A troupe of bare-topped demons flits about inexplicably at the doors
of Christ Church Cathedral. Only when you get inside do you realize that
they are probably awaiting the arrival of the audience for the in-house
production of Christopher Marlowes Dr Faustus, and that they may
have a function. One of them slid towards me as I arrived, offered me
a soft unclad arm, and took me silently to my seat. She was extraordinarily
beautiful. Are you a Deadly Sin? my companion innocently asked
the similarly silent and underdressed lemur-like figure who was about
to take her to her place. Even before we were in our seats we had been
drawn in and affected by the eroticism of this unusual and haunting production.
The demons darted everywhere, full of strangeness, moving the scenes,
magnetizing the audience, drawing the action forward.

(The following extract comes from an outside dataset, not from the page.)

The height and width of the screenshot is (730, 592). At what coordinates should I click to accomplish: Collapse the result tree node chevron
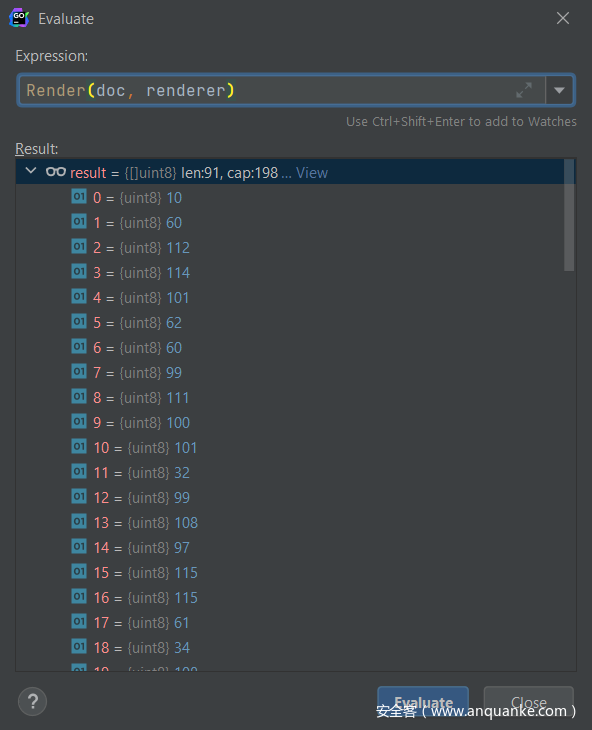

Most people will know something of the story of Dr Faustus, which appears
in many legends. Tired of scholarship, and unsatisfied by his worldly
achievements, Faustus turns towards magic for satisfaction, and he sells
his soul to the Devil in return for a period of unbridled pleasure and
power on earth.
Touched by the beautiful demons, perhaps many of the members of the audience
realized that they too had just been obliquely entangled into the world
of sensual pleasure which Marlowes Faustus is shown to find so much
more interesting and attractive than the world of duty and learning. The
pact which Faustus dramatically makes is shown to have its resemblances
with the way in which most of us live with the questions of good and evil,
pleasure-taking and conscience.
I have long thought that this play teaches its moral in a particularly
pungent way. The sheer luscious temptingness of sin is laid richly out
before us. The scene in which the seven deadly sins parade themselves
before Faustus reminds us of how thin and penny-whistle-like the Good
Angels voice may sound when set against the orchestral voices of
temptation. So we sympathize with Faustus, for his condition is our condition,
and it is perhaps partly for this reason that the final moral so accurately
reaches its home in us.
This company uses the Cathedral in a way more inspired and exciting than
I have ever seen before, and they fill it with noise, too, with fabulous
sounds from violins and harp, with huge vital blasts of organ music, and
with one small lovely unforgettable quavering voice too, at the very end.
Individuals whose performances stand out are Freyja Cox Jensen as Mephistophelis,
Harry Lloyd as Faustus, Saskia de Groot as envy. The large physical spaces
mentioned in the play lend themselves naturally to a promenade performance,
and so indeed the audience does promenade for a while - in chains. Dont
miss this experience! Bring your friends! You will never forget it!